All fluorescence images used for vacuole phenotyping by deep learning were acquired using two different wide-field microscopes. A Leica DMIRBE microscope with a 100 × 1.3 NA with an oil immersion objective and a Nikon Ti-2 Eclipse with a 100 × 1.4 NA with an oil immersion objective and post-magnification. Automated imaging was carried out on the Nikon microscope with a circular random selection of the positions within 2 mm using perfect focus. From each repetition (microscopy dish), 30 positions were found and imaged first using all selected channels (green, red and bright field) and then moving to the next positions until all 30 images were acquired. On Leica DMIRBE, images were obtained using a neutral density filter. For FM 4–64 dye a standard rhodamine filter set with a 535 nm (50-nm bandpass) excitation filter, 565 nm dichromatic mirror and 610 nm (75-nm bandpass) emission filter was used. BODIPY 493/503 was imaged using a standard fluorescein filter set, with a 470 nm (20-nm bandpass) excitation filter, 510 nm dichromatic mirror and a 537 nm (23-nm bandpass) emission filter. The fluorescent sterol, DHE, was imaged using a special design filter cube in the UV range with a 335 nm (20-nm bandpass) excitation filter, 365 nm dichromatic mirror and 405 nm (40-nm bandpass) emission filter on the Leica DMIRB microscope. On the Nikon Ti-2 standard FITC and TRITC filter cubes were used for imaging of BODIPY 493/503 and FM 4–64, respectively. For SXT, cells were treated as described above, seeded on the poly-D-lysine coated R 2/2 grids (Quanti-foil, 100 Holy Carbon Films, Grids: HZB-2 Au), and a small volume of 270 nm gold beads was added to the grids as fiducial markers. The sample was plunge-frozen and stored in liquid nitrogen before imaging. The imaging of the grids was done on the U41-PGM1 TXM beamline over a tilt angle range of 120–125° with 1° tilt steps using an X-ray photon energy of 510 eV and a 25-nm zone plate. Before SXT, fluorescence images of the samples were taken in the same set up under cryogenic conditions using a Zeiss LD EC Epiplan Neofluar 100× objective with NA = 0.75 and standard rhodamine and fluorescein filter sets. The image pixel size is 9.8 nm for SXT and 148 nm for fluorescence microscopy.

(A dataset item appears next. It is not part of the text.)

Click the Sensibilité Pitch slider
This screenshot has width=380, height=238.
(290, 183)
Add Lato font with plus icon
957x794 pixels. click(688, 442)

Registration of X-ray tomograms, 3D image reconstruction and alignment with fluorescence

Individual frames of tomograms with severe motion blur were manually removed before processing. For the alignment of tomograms containing gold beads as fiducial markers, the Bsoft software was used [Citation100]. The tomograms lacking fiducial markers were aligned by an automatic alignment method developed within the CoCID project (https://cocid.eu/); separate manuscript in preparation) [Citation101]. It is a feature-based method, using trackable features from the images as virtual markers for the alignment. The method uses a scale-free feature detection, such as in [Citation102], to detect and initialize virtual markers. These virtual markers are expanded via feature tracking to provide observations of these features throughout the tilt series while using the uncertainty of the observations to accumulate an error estimate of the tracked path. The method utilizes similar methods to [Citation103] for self-identifying and dealing with erroneous tracks, such as outliers and marker mixing. The algorithm successively tries to find suitable anchor points for the image with the most significant error of alignment and finishes when a preset criterion is met, after which image alignment can be solved in a weighted least-squares fashion. After the alignment, tomograms were binned by a factor of two. The reconstruction was carried out in Tomo3D using the filtered back projection algorithm [Citation104]. For correlation of fluorescence and X-ray images, sum projections of portions of reconstructed 3D X-ray stacks were calculated to match the depth of field of the fluorescence microscope. Fluorescence images were deconvolved as described below prior to alignment with the reconstructed SXT sum projections.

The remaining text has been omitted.